Here I am Your Excellency, at the end of my three years as shepherdess, from the time I was seven until I was ten years old. During these three years, our home and, I would venture to say, our parish as well, underwent an almost total change. Reverend Father Pena was no longer our parish priest, and had been replaced by Reverend Father Boicinha. When this most zealous priest learned that such a pagan custom as endless dancing was only too common in the parish, he promptly began to preach against it from the pulpit in his Sunday sermons. In public and in private, he lost no opportunity of attacking this bad custom. As soon as my mother heard this good priest speak in this fashion, she forbade my sisters to attend such amusements.
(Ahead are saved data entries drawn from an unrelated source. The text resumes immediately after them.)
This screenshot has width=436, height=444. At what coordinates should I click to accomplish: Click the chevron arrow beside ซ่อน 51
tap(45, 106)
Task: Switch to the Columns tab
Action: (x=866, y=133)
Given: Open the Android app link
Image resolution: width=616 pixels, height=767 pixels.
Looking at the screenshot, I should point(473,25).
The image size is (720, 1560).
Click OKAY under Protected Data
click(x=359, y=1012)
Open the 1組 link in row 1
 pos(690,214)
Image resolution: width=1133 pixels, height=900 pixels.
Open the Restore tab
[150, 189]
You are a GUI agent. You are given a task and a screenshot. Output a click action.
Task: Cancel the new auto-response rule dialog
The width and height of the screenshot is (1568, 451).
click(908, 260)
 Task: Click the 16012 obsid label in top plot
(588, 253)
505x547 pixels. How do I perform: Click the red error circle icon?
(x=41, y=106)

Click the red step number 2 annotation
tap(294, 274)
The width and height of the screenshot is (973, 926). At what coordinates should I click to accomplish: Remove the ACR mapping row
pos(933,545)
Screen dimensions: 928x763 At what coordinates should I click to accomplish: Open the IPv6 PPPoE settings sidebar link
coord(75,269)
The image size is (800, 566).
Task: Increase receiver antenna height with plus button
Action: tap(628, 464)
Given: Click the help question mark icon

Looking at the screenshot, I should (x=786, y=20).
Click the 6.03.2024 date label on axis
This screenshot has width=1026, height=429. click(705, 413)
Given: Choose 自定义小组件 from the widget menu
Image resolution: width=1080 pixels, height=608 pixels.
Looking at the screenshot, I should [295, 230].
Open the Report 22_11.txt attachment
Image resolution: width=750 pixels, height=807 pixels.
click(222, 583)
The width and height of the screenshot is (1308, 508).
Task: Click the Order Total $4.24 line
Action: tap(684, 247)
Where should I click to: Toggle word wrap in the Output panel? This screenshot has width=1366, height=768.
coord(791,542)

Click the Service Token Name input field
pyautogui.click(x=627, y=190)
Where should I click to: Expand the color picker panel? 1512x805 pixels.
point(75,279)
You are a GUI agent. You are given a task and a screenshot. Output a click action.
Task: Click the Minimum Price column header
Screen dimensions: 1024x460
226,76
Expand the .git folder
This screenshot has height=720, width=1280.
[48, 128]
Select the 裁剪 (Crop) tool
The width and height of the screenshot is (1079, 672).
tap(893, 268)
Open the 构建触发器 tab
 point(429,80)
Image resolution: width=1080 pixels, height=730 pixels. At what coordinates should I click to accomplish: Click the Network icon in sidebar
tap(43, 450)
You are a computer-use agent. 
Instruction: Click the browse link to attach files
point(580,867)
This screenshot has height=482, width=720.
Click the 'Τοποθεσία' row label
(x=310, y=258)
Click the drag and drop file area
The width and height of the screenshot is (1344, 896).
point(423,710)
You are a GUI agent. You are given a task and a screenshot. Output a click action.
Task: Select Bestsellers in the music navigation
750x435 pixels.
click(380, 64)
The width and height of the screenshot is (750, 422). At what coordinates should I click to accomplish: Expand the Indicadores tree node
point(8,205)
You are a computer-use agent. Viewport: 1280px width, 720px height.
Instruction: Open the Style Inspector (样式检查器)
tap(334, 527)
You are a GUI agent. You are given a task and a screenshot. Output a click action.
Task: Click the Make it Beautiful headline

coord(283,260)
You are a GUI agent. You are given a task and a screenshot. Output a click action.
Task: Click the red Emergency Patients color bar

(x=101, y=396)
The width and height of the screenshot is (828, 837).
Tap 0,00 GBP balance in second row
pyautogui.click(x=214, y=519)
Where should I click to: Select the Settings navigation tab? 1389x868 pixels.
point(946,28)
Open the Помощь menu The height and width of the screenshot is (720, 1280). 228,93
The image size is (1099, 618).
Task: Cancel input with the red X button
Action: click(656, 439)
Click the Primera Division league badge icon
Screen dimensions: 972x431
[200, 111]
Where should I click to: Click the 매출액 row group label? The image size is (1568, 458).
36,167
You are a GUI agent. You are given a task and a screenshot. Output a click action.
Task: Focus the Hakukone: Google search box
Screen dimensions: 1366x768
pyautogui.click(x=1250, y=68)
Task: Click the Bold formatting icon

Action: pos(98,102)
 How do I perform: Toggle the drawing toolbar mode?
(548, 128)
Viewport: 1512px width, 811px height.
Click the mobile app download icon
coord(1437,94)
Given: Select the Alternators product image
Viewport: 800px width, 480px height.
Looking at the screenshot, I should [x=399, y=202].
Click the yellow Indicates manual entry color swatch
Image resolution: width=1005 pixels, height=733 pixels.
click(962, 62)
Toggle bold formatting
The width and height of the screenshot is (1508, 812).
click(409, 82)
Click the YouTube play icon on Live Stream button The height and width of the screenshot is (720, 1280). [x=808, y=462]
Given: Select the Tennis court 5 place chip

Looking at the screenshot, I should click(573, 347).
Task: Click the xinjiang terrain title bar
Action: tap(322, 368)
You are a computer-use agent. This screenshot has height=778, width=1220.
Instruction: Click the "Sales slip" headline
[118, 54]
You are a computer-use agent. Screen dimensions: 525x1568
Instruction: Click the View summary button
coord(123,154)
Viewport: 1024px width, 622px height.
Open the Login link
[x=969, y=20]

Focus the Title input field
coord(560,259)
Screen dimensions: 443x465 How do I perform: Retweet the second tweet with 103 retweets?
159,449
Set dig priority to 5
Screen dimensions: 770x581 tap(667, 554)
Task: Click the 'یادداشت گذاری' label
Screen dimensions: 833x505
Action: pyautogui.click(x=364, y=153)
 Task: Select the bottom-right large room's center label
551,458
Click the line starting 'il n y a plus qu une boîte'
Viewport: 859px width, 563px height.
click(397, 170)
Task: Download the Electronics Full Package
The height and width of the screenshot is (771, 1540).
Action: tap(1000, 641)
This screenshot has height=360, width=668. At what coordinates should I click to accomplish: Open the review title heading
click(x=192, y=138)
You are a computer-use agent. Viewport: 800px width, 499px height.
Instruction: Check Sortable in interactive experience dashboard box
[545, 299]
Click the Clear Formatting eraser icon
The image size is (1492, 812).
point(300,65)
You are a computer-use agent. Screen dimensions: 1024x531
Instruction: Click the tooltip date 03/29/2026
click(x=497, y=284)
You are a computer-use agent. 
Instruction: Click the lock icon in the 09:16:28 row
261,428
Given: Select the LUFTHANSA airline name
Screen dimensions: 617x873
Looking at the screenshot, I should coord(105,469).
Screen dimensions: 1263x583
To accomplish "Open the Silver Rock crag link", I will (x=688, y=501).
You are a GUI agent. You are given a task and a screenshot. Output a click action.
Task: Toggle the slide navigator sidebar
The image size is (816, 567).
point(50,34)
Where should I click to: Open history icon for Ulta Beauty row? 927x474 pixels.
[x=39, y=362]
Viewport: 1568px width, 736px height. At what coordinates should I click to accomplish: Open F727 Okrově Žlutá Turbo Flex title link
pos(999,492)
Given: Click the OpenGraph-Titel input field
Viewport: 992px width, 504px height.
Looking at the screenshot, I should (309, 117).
As my sisters’ example led others also to refrain from attending, this custom gradually died out. The same thing happened among the children, who used to get up their little dances apart, as I have already explained to Your Excellency, when writing about my cousin Jacinta.
Apropos of this, somebody remarked one day to my mother: “Up to now, it was no sin to go to dances, but just because we have a new parish priest, it is a sin. How could that be?”
“I don’t know” my mother replied. “All I know is that the priest does not want dancing, so my daughters are not going to such gatherings any more. At most, I would let them dance a bit within the family, because the priest says there’s no harm in that.”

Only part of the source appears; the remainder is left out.